» **EXERCISE**:
Copy out the listing that follows, exactly, without its pictures.

» **RECORD EXCERPTS**:
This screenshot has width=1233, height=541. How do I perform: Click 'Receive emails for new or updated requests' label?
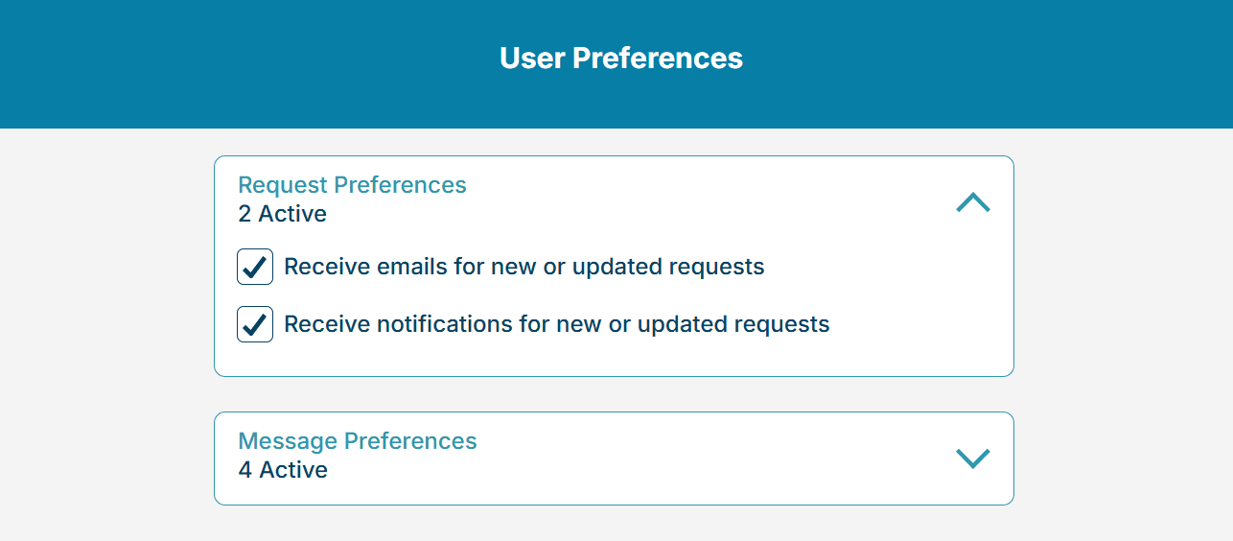pyautogui.click(x=523, y=267)
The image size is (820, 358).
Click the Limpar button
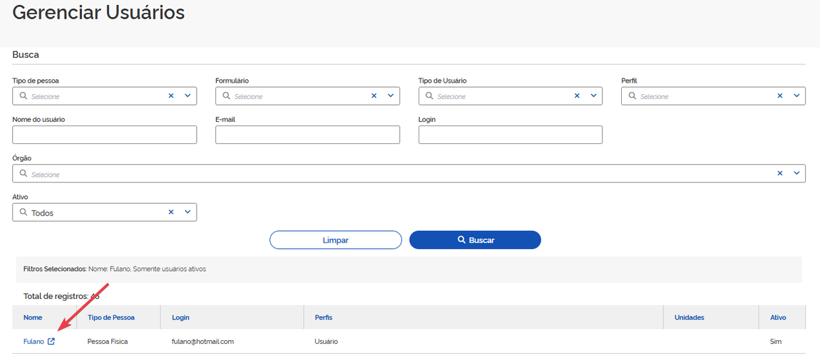pyautogui.click(x=336, y=240)
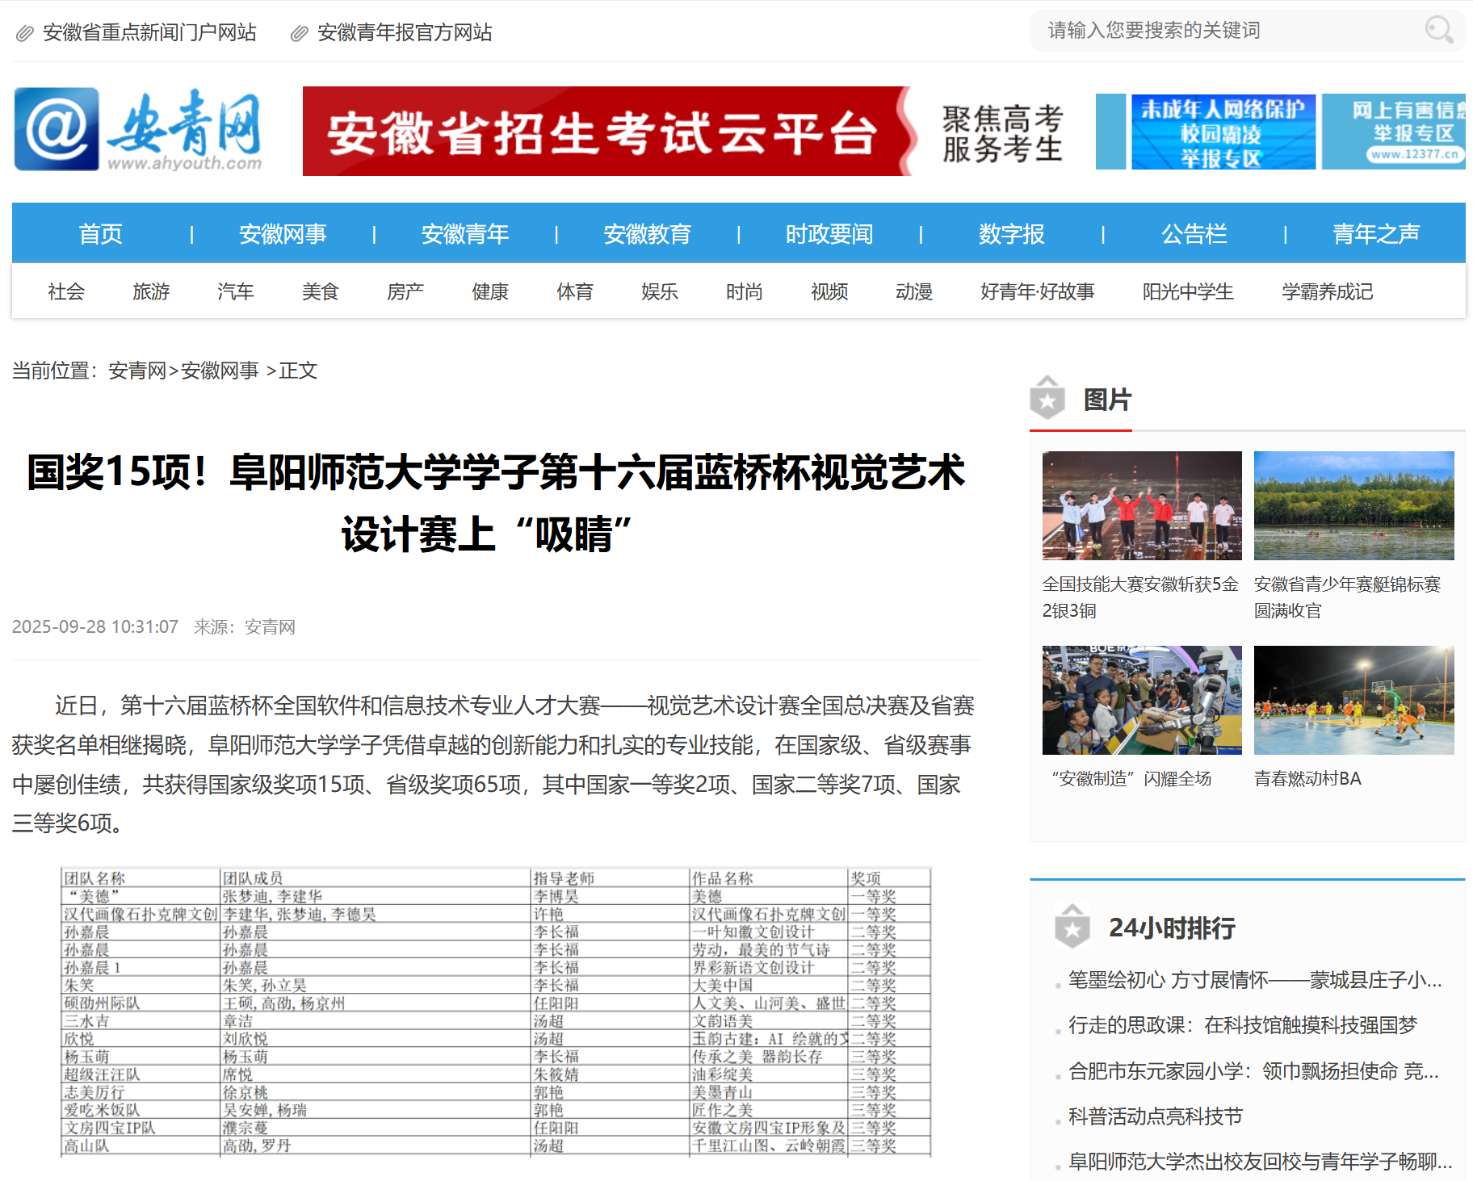Open ranking article 科普活动点亮科技节
The width and height of the screenshot is (1473, 1181).
[1155, 1116]
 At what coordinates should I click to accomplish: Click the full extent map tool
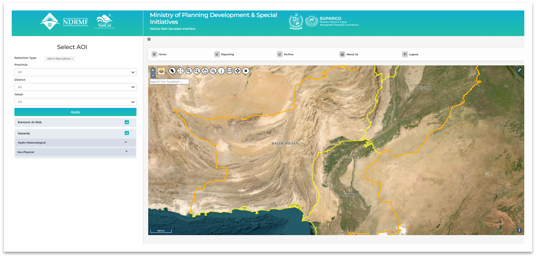point(181,71)
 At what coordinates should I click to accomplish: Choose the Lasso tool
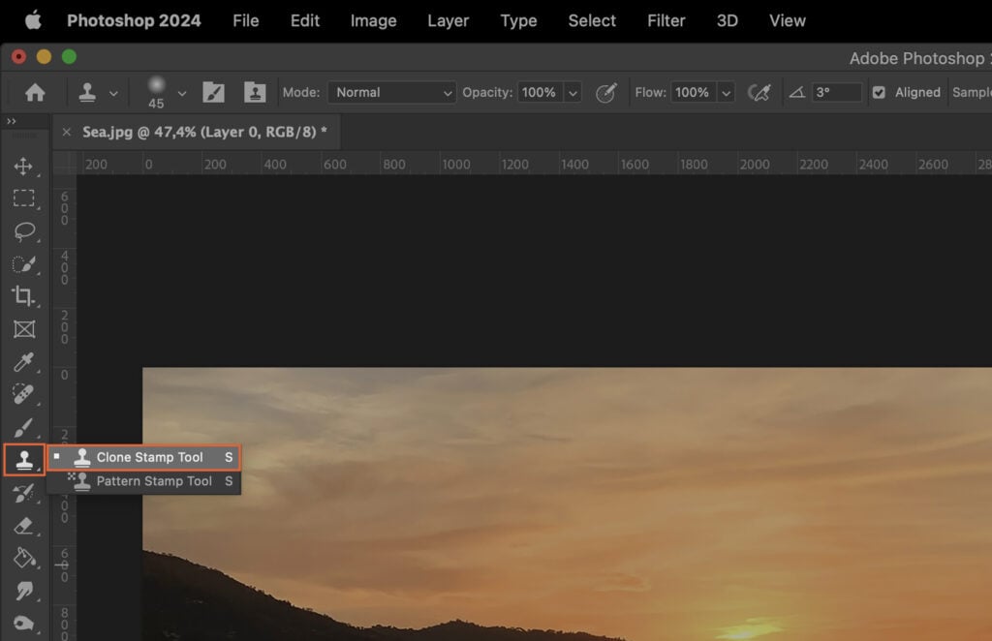(24, 231)
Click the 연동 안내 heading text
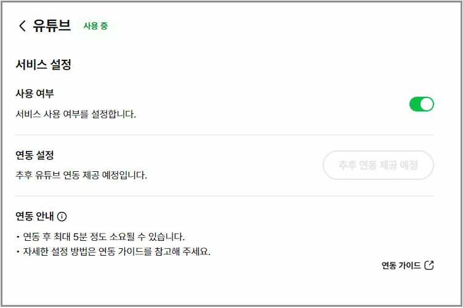This screenshot has height=308, width=463. (35, 216)
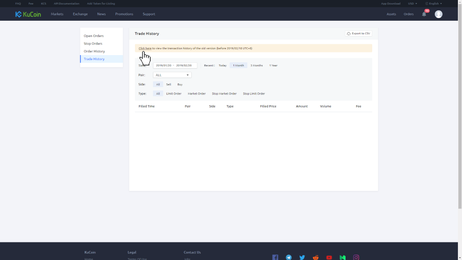Screen dimensions: 462x260
Task: Filter by Limit Order type
Action: pos(174,93)
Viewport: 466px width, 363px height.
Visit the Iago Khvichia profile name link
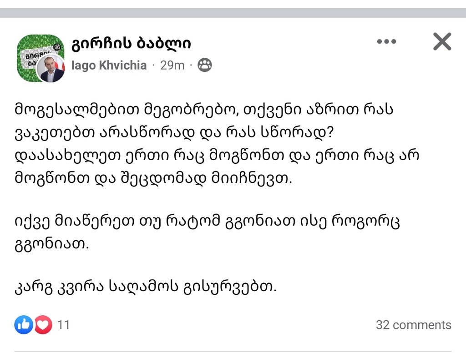109,66
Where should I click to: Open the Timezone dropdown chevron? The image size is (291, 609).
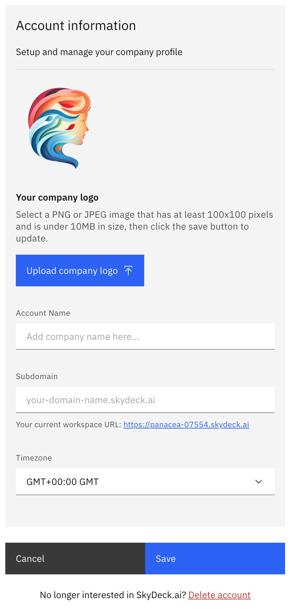[x=259, y=481]
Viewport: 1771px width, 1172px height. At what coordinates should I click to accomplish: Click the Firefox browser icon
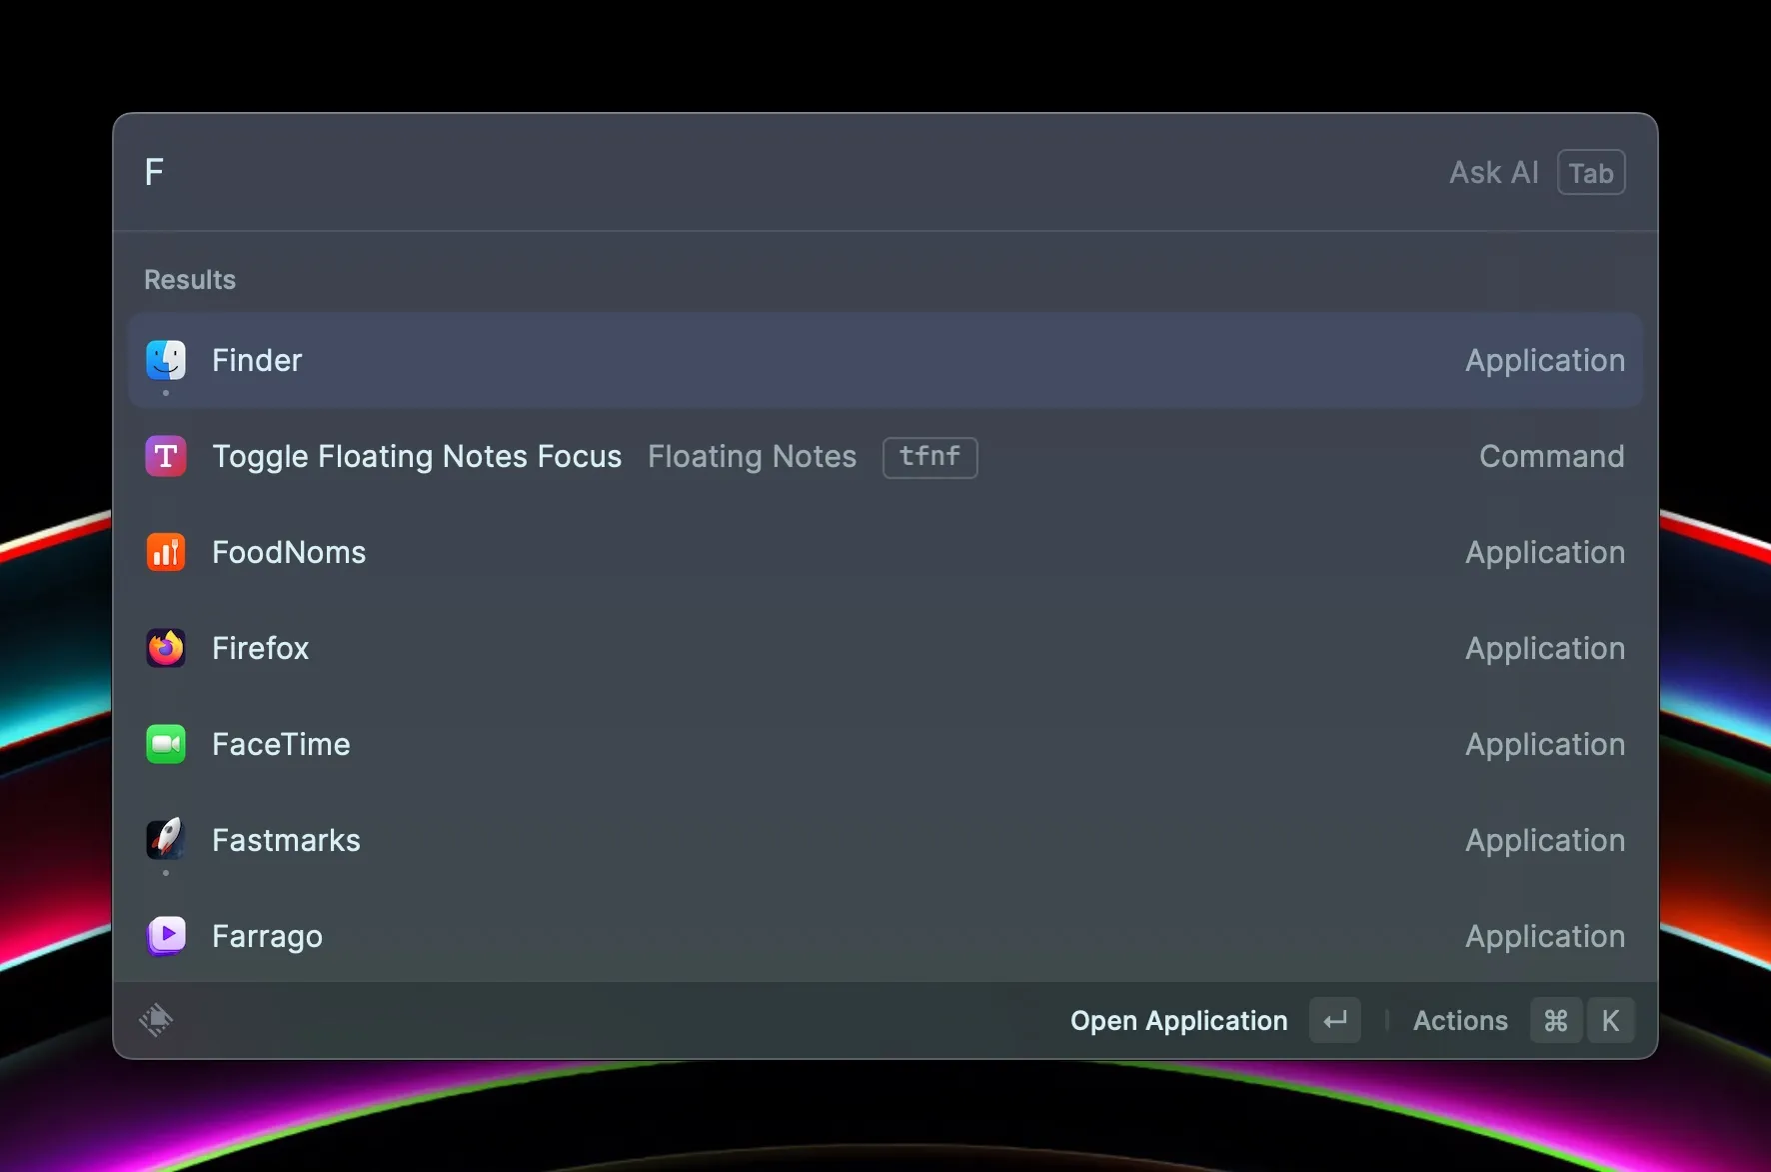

» **ANSWER TO THIS TASK**:
This screenshot has width=1233, height=541. How do I perform: Click 'Receive emails for new or updated requests' label?
pyautogui.click(x=523, y=267)
The image size is (820, 358).
Click the Limpar button
pyautogui.click(x=336, y=240)
Open ranking article 科普活动点亮科技节
The width and height of the screenshot is (1473, 1181).
[1155, 1116]
 At what coordinates should I click to accomplish: Click the full extent map tool
point(181,71)
 At what coordinates should I click to accomplish: Choose the Lasso tool
(24, 231)
Click the 연동 안내 heading text
This screenshot has height=308, width=463. (35, 216)
Screen dimensions: 462x260
Task: Filter by Limit Order type
Action: pos(174,93)
Viewport: 466px width, 363px height.
Visit the Iago Khvichia profile name link
109,66
Where should I click to: Open the Timezone dropdown chevron? The image size is (291, 609).
[x=259, y=481]
Viewport: 1771px width, 1172px height. At what coordinates should I click to accomplish: Click the Firefox browser icon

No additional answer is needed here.